* [TASK DETAILS]: From the data below, retype exactly the lines starting with the one that contains "At what coordinates should I click to accomplish: Insert" and ending with the one that contains "Viewport: 678px width, 388px height.", both included.

* [GIVEN RECORDS]:
::::::
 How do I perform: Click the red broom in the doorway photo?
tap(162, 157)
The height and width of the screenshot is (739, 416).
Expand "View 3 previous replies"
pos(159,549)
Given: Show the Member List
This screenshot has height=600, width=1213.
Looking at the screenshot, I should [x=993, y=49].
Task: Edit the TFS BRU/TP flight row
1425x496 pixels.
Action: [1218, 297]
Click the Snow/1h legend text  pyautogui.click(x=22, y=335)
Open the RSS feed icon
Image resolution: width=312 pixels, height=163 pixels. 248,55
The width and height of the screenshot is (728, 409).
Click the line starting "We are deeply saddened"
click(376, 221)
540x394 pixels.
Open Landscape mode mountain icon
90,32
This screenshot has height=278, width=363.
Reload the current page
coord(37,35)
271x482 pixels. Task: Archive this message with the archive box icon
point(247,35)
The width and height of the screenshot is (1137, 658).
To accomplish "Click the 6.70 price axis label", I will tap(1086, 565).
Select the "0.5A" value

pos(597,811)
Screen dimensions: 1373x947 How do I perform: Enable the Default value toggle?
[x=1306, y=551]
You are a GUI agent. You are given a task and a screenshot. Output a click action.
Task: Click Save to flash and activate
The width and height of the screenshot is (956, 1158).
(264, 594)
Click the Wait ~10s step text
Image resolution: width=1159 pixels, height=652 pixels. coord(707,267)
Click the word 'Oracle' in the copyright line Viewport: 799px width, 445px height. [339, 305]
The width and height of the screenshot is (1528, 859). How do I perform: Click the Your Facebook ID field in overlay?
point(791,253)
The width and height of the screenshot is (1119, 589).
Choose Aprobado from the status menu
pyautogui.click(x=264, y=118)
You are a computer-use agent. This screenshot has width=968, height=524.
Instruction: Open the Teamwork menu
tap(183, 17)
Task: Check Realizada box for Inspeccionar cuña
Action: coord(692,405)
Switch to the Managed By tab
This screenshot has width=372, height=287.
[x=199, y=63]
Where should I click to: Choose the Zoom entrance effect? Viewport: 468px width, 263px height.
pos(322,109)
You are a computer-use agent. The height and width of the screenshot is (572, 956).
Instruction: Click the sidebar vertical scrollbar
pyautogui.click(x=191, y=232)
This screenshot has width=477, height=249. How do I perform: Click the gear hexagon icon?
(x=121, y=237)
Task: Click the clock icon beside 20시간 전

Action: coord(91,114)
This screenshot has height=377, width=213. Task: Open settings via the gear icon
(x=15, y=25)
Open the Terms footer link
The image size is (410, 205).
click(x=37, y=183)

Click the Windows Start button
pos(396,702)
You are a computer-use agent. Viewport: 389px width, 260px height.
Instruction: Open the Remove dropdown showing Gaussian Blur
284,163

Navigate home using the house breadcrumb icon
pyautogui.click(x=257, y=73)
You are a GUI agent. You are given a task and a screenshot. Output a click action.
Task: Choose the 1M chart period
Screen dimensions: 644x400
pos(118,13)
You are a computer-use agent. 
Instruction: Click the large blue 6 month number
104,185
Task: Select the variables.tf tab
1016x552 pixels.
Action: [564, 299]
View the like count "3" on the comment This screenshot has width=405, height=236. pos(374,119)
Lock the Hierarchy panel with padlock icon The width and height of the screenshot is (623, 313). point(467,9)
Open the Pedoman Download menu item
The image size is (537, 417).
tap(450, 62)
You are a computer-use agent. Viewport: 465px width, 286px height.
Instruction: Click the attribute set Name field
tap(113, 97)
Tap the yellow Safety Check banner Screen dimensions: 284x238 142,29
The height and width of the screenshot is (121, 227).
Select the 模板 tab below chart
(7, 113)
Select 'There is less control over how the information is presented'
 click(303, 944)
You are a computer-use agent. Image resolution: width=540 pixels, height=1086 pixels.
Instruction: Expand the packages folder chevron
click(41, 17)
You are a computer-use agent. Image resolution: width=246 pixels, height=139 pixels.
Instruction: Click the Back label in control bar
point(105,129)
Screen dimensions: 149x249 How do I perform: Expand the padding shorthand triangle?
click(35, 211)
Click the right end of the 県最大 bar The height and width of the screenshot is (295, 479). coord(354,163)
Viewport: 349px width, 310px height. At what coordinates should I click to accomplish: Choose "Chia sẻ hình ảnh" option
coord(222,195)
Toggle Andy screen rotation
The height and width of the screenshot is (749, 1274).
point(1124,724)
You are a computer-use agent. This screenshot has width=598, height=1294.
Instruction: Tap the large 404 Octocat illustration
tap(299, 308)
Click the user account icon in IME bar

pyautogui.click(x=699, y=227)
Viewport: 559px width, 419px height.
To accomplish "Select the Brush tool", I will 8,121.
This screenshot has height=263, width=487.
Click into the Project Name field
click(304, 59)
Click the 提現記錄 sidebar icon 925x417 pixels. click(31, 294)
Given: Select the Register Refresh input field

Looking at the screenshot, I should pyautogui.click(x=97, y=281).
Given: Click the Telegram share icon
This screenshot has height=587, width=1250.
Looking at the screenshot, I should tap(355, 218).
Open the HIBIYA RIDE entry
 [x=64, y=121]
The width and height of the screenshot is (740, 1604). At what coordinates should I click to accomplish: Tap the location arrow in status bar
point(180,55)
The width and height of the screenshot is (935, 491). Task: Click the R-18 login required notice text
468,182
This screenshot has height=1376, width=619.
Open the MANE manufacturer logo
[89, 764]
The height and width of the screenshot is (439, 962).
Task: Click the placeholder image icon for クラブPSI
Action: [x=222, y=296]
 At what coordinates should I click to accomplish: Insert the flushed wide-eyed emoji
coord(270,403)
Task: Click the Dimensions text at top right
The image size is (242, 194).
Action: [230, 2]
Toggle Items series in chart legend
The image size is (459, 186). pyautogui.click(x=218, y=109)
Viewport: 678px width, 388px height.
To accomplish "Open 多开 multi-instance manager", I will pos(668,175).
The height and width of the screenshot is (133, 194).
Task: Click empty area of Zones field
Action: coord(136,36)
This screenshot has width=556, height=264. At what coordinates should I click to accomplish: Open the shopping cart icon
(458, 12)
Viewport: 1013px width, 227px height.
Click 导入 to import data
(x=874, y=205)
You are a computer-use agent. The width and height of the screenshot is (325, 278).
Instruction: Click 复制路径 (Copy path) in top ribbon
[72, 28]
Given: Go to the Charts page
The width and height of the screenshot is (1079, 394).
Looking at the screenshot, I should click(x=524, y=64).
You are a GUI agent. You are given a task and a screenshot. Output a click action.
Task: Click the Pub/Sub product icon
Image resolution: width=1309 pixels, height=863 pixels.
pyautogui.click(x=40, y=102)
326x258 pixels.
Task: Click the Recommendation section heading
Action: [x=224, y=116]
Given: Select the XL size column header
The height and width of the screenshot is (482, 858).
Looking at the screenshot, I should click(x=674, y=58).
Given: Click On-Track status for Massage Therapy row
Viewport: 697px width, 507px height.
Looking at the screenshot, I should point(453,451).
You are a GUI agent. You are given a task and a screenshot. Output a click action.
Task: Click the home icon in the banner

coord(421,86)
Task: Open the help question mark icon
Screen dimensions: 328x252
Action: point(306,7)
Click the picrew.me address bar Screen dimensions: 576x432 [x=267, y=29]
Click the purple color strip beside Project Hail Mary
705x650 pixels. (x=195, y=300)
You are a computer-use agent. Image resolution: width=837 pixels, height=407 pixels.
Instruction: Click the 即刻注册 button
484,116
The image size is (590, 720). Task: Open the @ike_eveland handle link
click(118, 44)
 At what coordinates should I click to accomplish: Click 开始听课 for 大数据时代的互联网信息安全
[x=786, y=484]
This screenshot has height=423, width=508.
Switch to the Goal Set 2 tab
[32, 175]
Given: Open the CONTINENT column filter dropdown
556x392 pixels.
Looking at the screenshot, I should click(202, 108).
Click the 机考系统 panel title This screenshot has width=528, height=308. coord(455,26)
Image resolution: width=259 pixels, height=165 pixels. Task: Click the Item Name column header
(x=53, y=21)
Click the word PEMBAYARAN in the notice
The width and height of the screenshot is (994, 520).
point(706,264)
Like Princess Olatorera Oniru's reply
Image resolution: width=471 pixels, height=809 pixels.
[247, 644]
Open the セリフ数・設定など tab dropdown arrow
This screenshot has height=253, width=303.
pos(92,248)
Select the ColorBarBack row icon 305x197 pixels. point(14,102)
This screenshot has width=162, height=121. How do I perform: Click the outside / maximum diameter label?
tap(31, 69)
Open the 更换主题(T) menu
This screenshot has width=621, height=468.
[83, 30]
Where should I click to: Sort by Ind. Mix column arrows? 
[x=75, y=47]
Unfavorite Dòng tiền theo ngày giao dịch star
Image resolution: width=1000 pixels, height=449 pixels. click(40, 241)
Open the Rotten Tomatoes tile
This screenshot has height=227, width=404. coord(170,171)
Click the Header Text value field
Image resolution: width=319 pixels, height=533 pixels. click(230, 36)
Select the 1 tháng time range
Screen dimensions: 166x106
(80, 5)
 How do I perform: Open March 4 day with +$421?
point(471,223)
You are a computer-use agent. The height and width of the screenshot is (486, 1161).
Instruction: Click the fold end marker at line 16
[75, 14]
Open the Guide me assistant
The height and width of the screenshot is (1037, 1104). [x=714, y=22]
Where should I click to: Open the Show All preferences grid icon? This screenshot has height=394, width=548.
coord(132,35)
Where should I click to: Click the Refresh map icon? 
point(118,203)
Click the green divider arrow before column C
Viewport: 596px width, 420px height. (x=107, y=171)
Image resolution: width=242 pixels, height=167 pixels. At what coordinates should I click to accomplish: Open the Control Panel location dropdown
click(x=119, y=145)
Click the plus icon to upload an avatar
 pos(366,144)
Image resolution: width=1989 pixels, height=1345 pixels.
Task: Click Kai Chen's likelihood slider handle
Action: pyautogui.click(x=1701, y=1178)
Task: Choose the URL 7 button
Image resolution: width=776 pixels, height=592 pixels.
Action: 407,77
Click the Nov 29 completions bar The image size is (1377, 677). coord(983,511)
::::::
* [SOLUTION TO THIS PROBLEM]:
 At what coordinates should I click to accomplish: Insert the flushed wide-eyed emoji
coord(270,403)
Task: Click the Dimensions text at top right
The image size is (242, 194).
Action: [230, 2]
Toggle Items series in chart legend
The image size is (459, 186). pyautogui.click(x=218, y=109)
Viewport: 678px width, 388px height.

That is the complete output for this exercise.